[Task]
Copy exactly. Begin at the line containing "982x343 pixels." and stop at the last line of the entries, omitting any pictures.

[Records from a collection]
* * * *
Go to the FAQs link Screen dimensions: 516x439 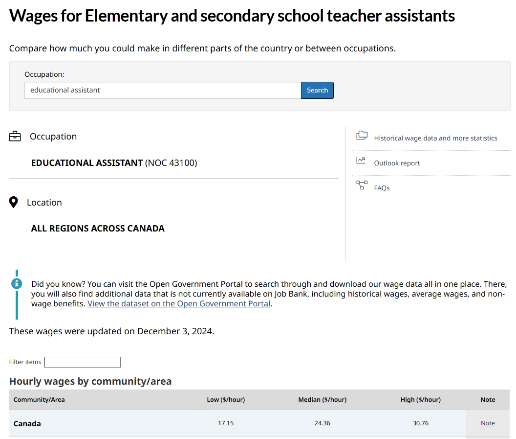pyautogui.click(x=382, y=188)
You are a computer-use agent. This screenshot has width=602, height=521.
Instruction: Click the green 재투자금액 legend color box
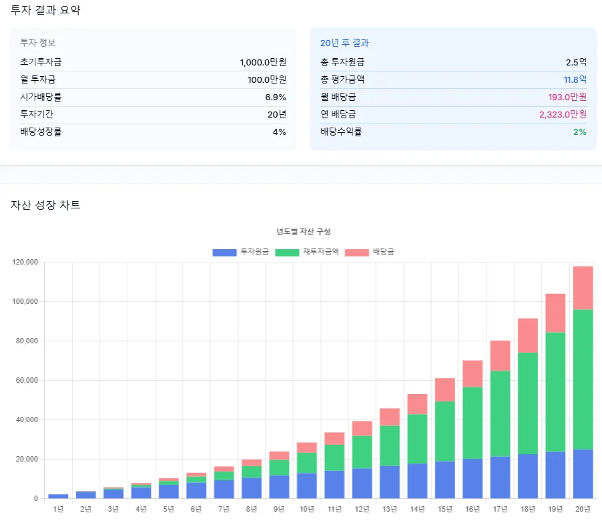coord(288,252)
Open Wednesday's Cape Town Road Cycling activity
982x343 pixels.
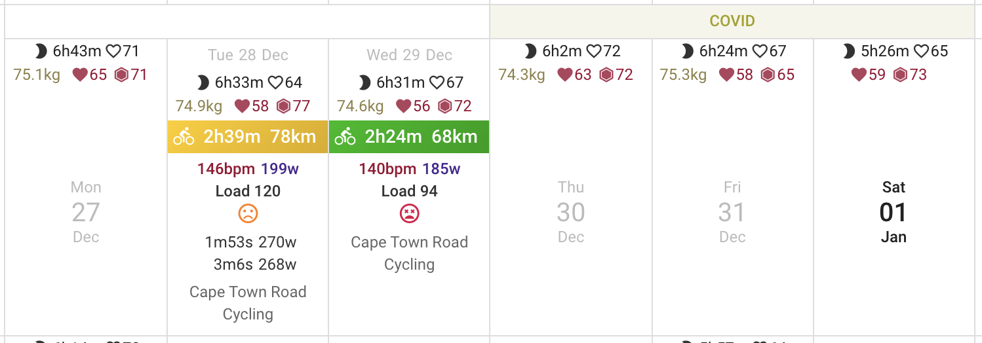409,253
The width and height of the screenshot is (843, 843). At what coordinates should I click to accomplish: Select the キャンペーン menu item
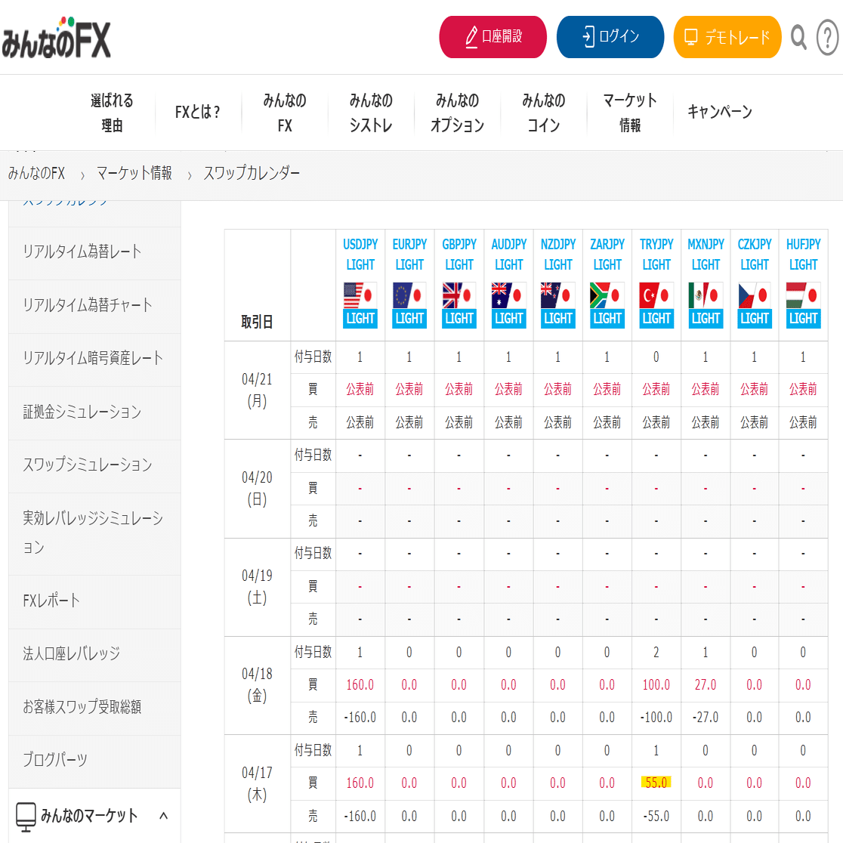pos(719,111)
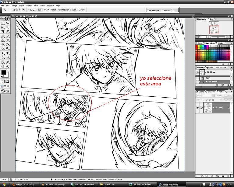Select the Hand tool
This screenshot has height=187, width=234.
click(3, 66)

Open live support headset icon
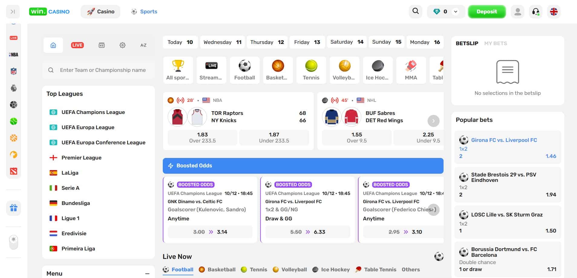pos(536,12)
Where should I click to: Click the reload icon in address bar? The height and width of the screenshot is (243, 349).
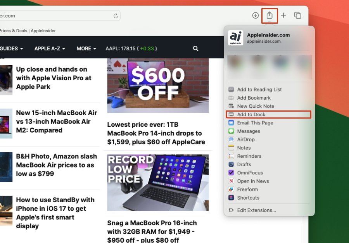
* * * *
[Solved problem]
982x343 pixels.
409,253
The width and height of the screenshot is (843, 843). At what coordinates should I click to accomplish: Select the キャンペーン menu item
pos(719,111)
Select the Hand tool
This screenshot has height=187, width=234.
click(3, 66)

Open live support headset icon
pos(536,12)
Where should I click to: Click the reload icon in address bar? The height and width of the screenshot is (243, 349).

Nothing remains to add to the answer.